[[ Records provided, beginning ]]

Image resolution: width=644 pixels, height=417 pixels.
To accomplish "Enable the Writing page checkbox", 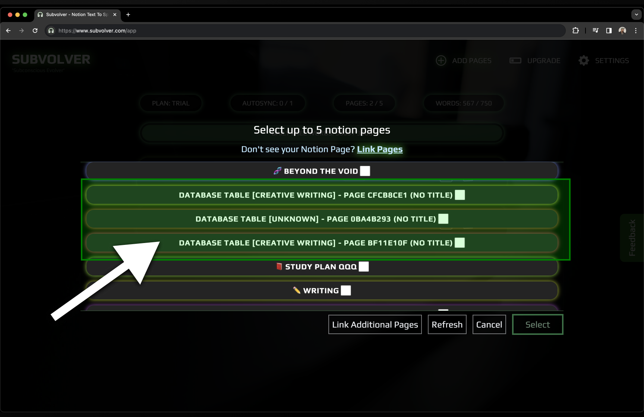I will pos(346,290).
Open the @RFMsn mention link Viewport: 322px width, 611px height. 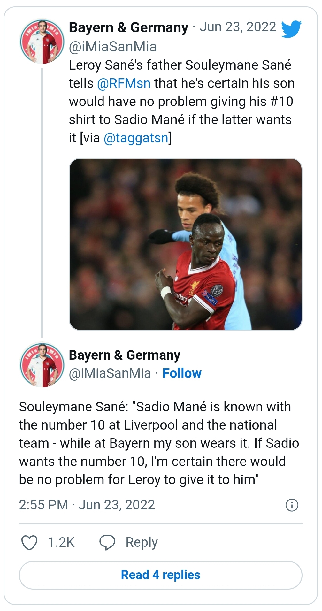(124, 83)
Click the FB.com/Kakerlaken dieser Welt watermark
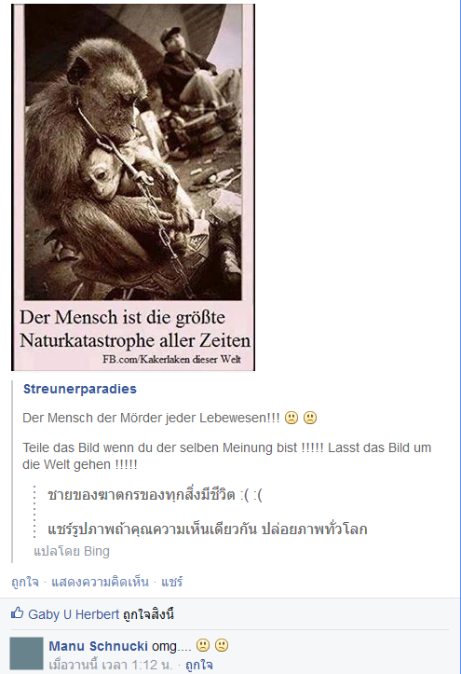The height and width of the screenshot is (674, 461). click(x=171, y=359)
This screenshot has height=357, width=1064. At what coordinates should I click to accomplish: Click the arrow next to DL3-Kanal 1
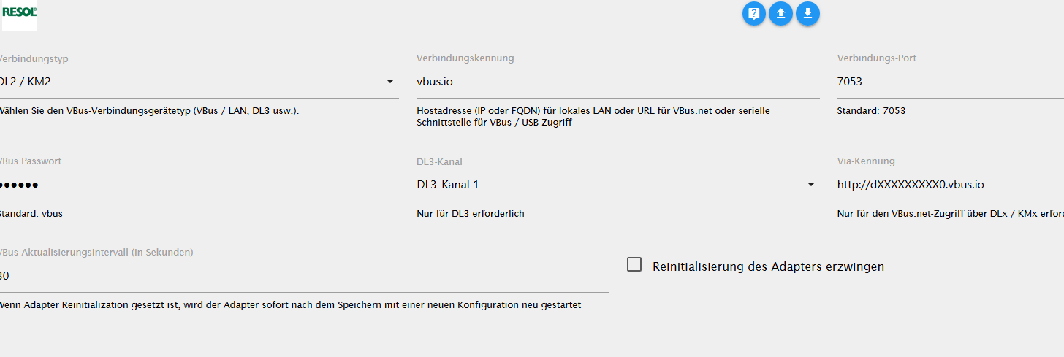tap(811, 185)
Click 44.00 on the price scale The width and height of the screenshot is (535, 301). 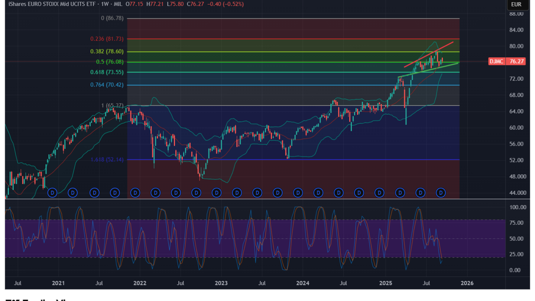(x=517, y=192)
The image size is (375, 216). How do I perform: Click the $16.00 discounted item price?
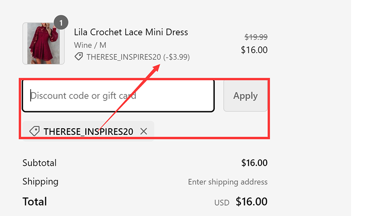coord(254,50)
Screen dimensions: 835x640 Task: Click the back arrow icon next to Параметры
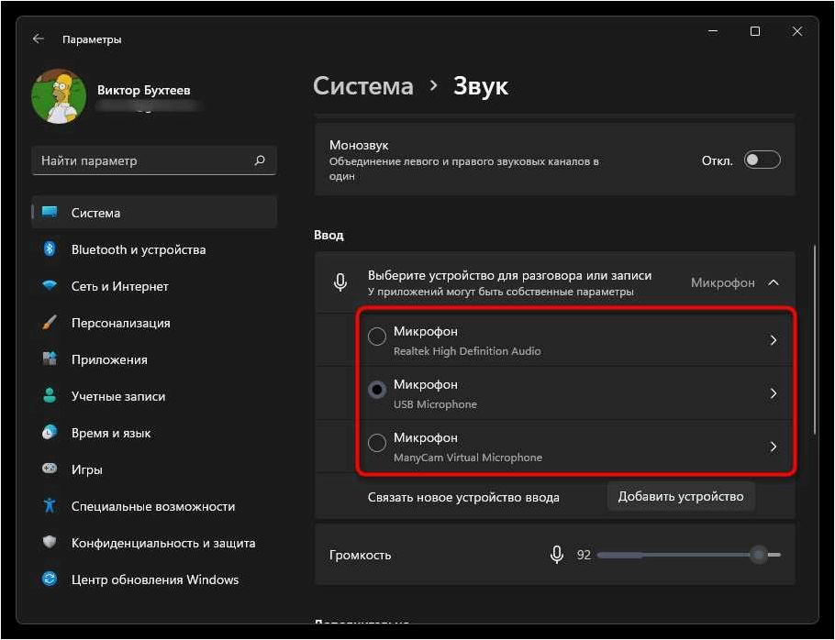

[[ Records provided, end ]]

Instructions to follow
Take the lines from the one containing "The image size" through the final line of the listing above and print them exactly, including both ends but no pictures.

Written response
The image size is (375, 216). How do I perform: Click the $16.00 discounted item price?
coord(254,50)
Screen dimensions: 835x640 Task: Click the back arrow icon next to Параметры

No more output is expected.